**Goal**: Put the items from the line containing "Viewport: 456px width, 354px height." up to and including the line containing "will click(x=125, y=70)." into a two-column CSV with the columns item_text and item_answer. Give one row per item, with each value in a single quoted field and line breaks replaced by spaces.

== Provided data

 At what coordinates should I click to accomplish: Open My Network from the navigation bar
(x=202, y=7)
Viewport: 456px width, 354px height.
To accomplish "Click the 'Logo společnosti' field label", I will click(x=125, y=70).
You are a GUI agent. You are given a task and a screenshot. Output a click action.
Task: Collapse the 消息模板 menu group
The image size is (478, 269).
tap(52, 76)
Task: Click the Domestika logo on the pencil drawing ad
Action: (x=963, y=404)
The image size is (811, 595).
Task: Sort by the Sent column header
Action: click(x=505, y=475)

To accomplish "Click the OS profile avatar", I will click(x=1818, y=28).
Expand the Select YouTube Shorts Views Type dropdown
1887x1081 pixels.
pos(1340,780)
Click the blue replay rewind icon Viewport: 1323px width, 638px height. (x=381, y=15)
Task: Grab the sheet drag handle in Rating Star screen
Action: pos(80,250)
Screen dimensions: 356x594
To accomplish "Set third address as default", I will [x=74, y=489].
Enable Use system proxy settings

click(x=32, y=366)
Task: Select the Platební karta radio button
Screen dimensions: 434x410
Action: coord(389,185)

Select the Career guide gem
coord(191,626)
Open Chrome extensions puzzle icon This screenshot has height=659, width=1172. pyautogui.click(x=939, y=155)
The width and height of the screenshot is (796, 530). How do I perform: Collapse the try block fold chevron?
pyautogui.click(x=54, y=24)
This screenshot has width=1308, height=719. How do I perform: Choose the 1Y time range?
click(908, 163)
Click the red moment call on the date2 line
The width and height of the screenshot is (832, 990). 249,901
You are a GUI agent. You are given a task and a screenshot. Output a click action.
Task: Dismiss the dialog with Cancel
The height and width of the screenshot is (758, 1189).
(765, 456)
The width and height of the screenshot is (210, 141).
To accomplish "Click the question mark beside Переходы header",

====

**Answer for this exercise**:
item_text,item_answer
"Viewport: 456px width, 354px height. To accomplish ""Click the 'Logo společnosti' field label"",","I will click(x=125, y=70)."